Finding Dory review: Finding Nemo sequel starring Ellen DeGeneres is another glorious Pixar adventure that avoids feeling like a cash-in
The title "Finding Dory" evokes a bunch of franchise-happy studio execs sitting around, looking at financial statements and wondering how to come up with a sequel given that Nemo is no longer missing.
The film's laboured opening scenes do little to dissipate this odour of a cash-in: we meet young Dory (Sloane Murray), being taught by her parents to say "I suffer from short-term memory loss". She's shamelessly, cynically cute; puppyish eyes, voice inflected with a gleeful gurgle. She’s shown primarily through sudden recollections by her older incarnation (Ellen DeGeneres), designed to communicate something of what it is like to have her condition.

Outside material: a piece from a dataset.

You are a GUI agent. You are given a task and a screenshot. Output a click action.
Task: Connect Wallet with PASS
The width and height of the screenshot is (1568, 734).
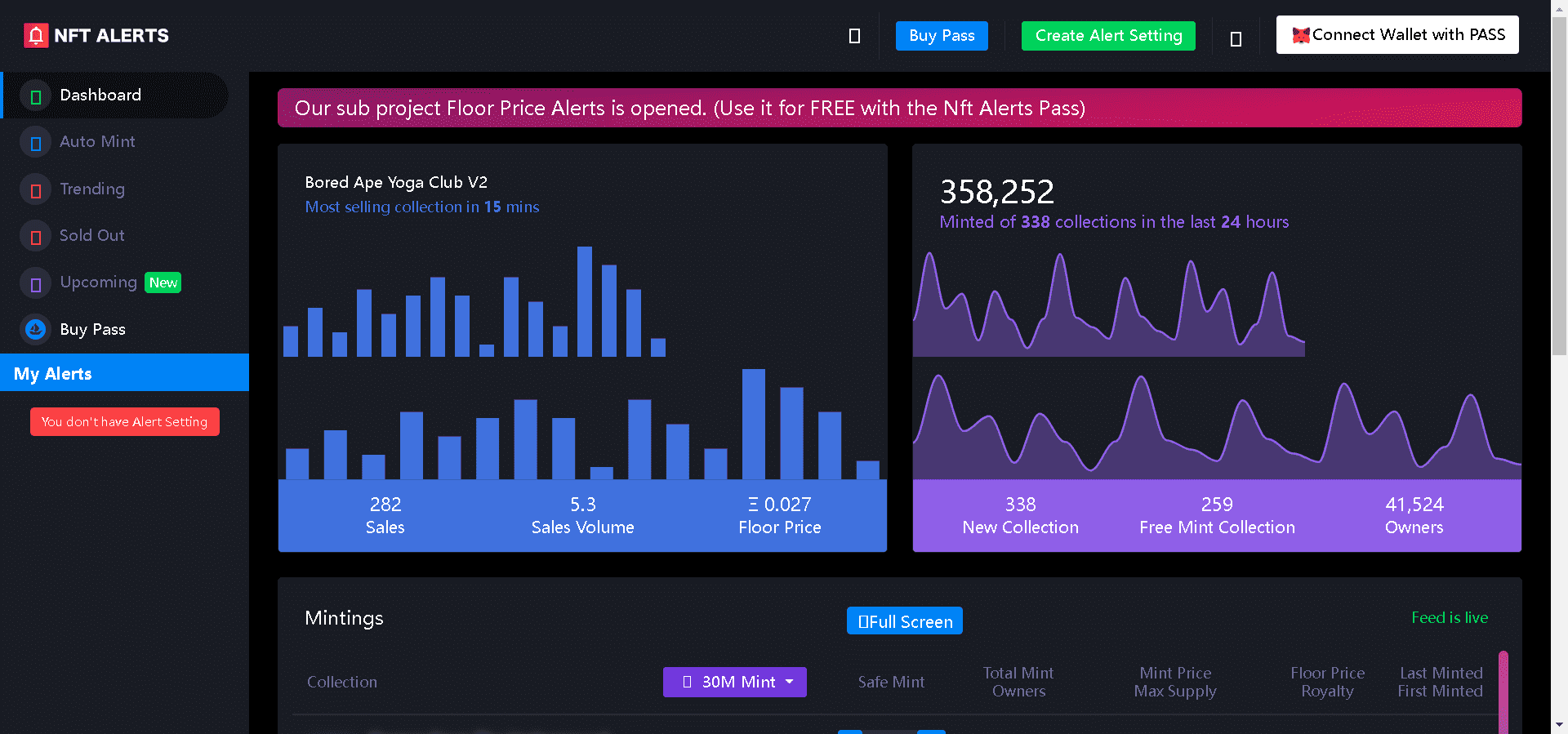[1397, 35]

But DeGeneres' role gradually becomes more structured and she's given a chance to show her voice-acting nous, putting in a shining, smiling performance, at once sad, funny and sensitive.
The plot is functionally equivalent to Nemo, only instead of a dentist’s fish-tank, Marlin and Nemo have to rescue Dory from a sort of aquatic hospital, presided over by a disembodied Sigourney Weaver. Here Dory meets Hank, a grouchy, seven-legged octopus, and perhaps one of Pixar’s greatest visual creations. Instead of dreaming of escape like everyone else, he wants to remain caged forever, and so performs a kind of reverse prison-break, Tarzan-swinging from pipes and, at one point, camouflaging himself as a cactus. As with the Parisian underbelly of Ratatouille, Pixar is at its most vital and brilliant when animating the minutiae of worlds ordinarily hidden to us.
A lot of the plotting is decorative, and the title serves as a neat, if obvious, double entendre: they are finding Dory, but she is also finding herself, discovering and overcoming the impositions of her condition. Her relationship with her parents is heart-breaking, and must be one of the most credible depictions of raising a child with special-needs recently committed to screen.
Not every character is treated so gently, however. A mangy, barely with-it seabird is made the perpetual butt of a joke that seems vaguely predicated on how funny it is when we can’t understand the mentally ill, while a gormless sea lion’s repeated exclusion from the other sea lions’ rock is another of the designated jokes. It feels slightly problematic that a film with such a present and emotive message about disability appears to find so much humour in the disabled.
Thankfully the moments where Finding Dory threatens to drown in a current of covert ableism are washed away as the central character's story comes to its inevitably happy conclusion. Fears of a cash-in are unfounded: this is a credible, gorgeous film in its own right.